Environment Variables
To avoid defining many environment variables we'll simplify by creating an
.env file for our deployment. In this case we'll call it my-k3s.env and
place it where we've cloned understack. A complete file would like like
if [ -n "$BASH_SOURCE" ]; then # bash
UC_DEPLOY="$(cd "$(dirname "${BASH_SOURCE[0]}")" && git rev-parse --show-toplevel)"
elif [ -n "$ZSH_VERSION" ]; then # zsh
UC_DEPLOY="$(cd "$(dirname "${(%):-%x}")" && git rev-parse --show-toplevel)"
fi
DEPLOY_NAME="my-k3s"
UC_DEPLOY_GIT_URL=git@github.com:myorg/uc-deploy.git
UC_DEPLOY_SSH_FILE="$HOME/devel/uc-deploy-key"
DNS_ZONE=home.lab
UC_DEPLOY_EMAIL="my@email"
UC_AIO=yes
The final one, UC_AIO is special for the Quick Start guide because it
informs the scripts that you are building an All-In-One system.
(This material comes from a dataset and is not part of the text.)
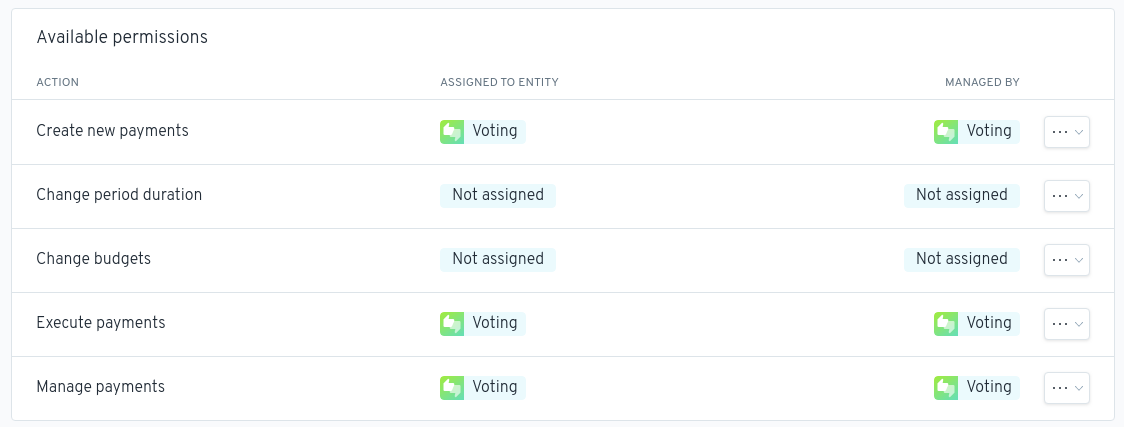Click Not assigned manager badge for Change period duration
This screenshot has width=1124, height=427.
point(961,195)
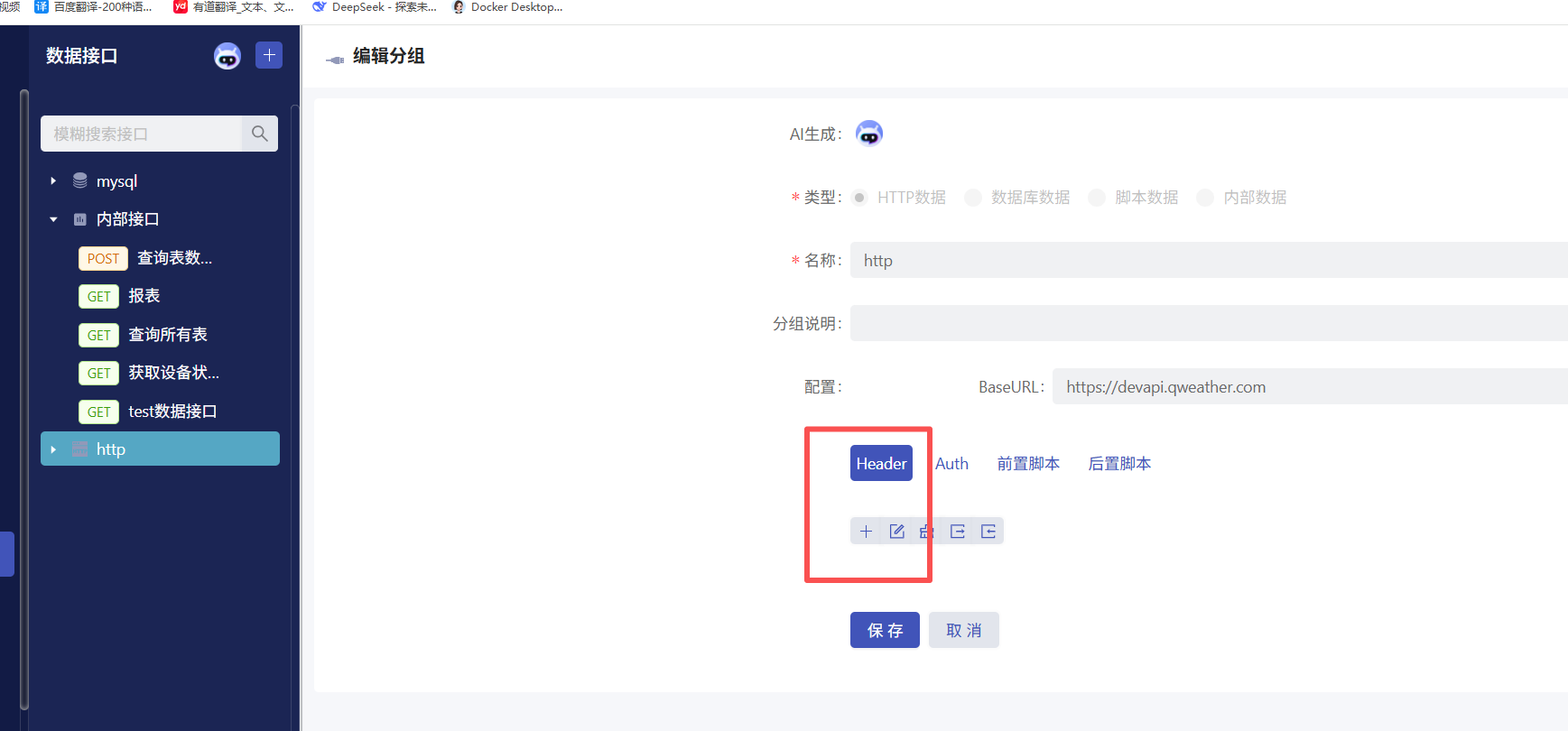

This is
not a production configuration and is merely there to aid in on boarding.
Paths
The UC_DEPLOY variable is a local path on your machine to where
your deploy repo has been cloned.
Deployment Name
The DEPLOY_NAME variable contains the name that you'll refer to your
deployment as.
Git access for ArgoCD
ArgoCD will need to know where it can access your deployment config
repo. This can be over SSH with a key or over HTTPS or via a GitHub App.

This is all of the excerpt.